Charles Dickens fans may wince at my blog title. His iconic first line of A Tale of Two Cities says, “It was the best of times, it was the worst of times,” and I purposely misquoted it because it aptly describes the inner-wrestling I experienced for almost 40 years.
In all that time, I lived a double life—caught in a cycle of sin and shame, full of self-inflicted guilt, stuck in a rut that I thought was never going to end. But—praise the Lord! —God was working behind the scenes to bring something beautiful from it all.
The Poison of Hidden Sin
For 35 years, most people would have described me as a gregarious and friendly guy. My wife and I seemed to have a happy marriage. We were blessed with a big family. I had a good job. I was a homeschooling father, a leader in my church, lived in a nice home in a beautiful neighborhood, and was always quick with a funny story at social gatherings.

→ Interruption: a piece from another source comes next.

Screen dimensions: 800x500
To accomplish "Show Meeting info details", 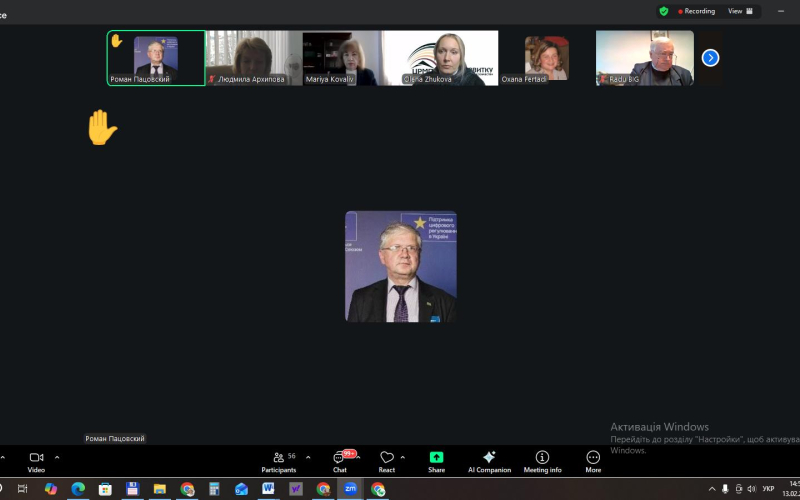I will [542, 461].
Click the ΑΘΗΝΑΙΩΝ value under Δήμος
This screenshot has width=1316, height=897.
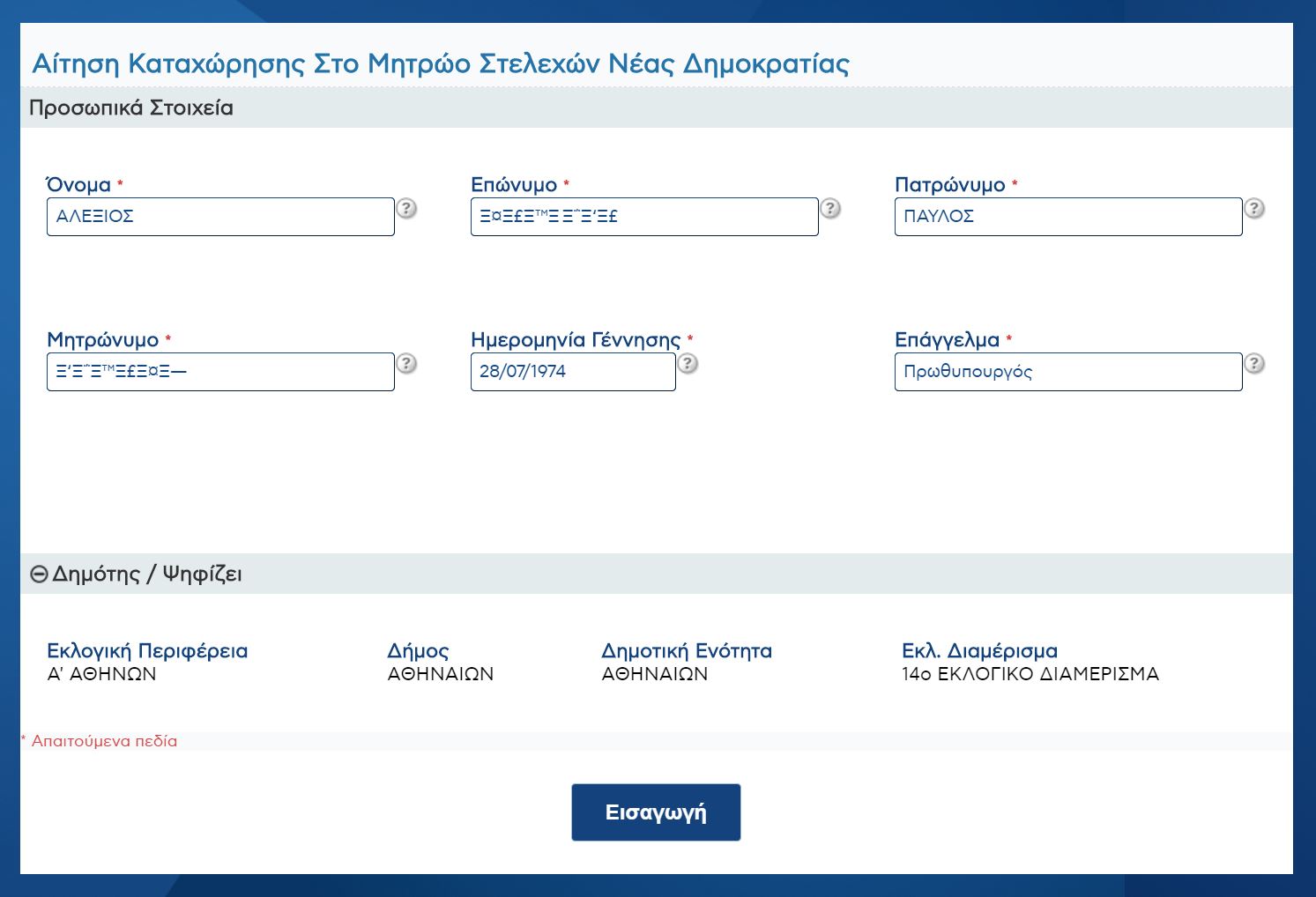coord(441,674)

But what most people didn’t know was that I was fighting—and regularly losing—a battle with pornography.
I feared being exposed. I became good at lying to hide my activities. Protecting my secret became all encompassing, and after years of failure, it seemed impossible to overcome. I prayed time and again for forgiveness as well as for strength to win this battle over sin. But at other times I was apathetic, and placated my guilt by telling myself that my small personal sin wasn’t really hurting anyone.
But that was an illusion. My sin wasn’t private. My family—and especially my wife—were affected by my “secret sin.” We kept up appearances of a well-ordered family life, but the reality was that our marriage was in trouble. Despite my wife’s many requests for us to get marriage counseling (which I deflected or ignored) we simply settled into a fairly soulless relationship.
God Steps In
Then, in a matter of months, God stepped in—in a way that was overwhelmingly confusing and disorienting, but which later became evident as his particular care for us. I lost my job, and less than a year later we had to radically downsize and move out of our spacious home of 17 years to a new city 300 miles away. Our new place was a compact church apartment, and my new job was the church custodian. I had been a busy traveling marketing manager, but now I opened and locked the church, mopped floors, changed light bulbs, scrubbed bathrooms, cut grass, trimmed hedges, shoveled snow, moved chairs and tables—and even dug graves!
We slowly began to realize that this devastating “subtraction” was God’s way of removing the things in my life that were holding me back from submitting myself more fully to his will.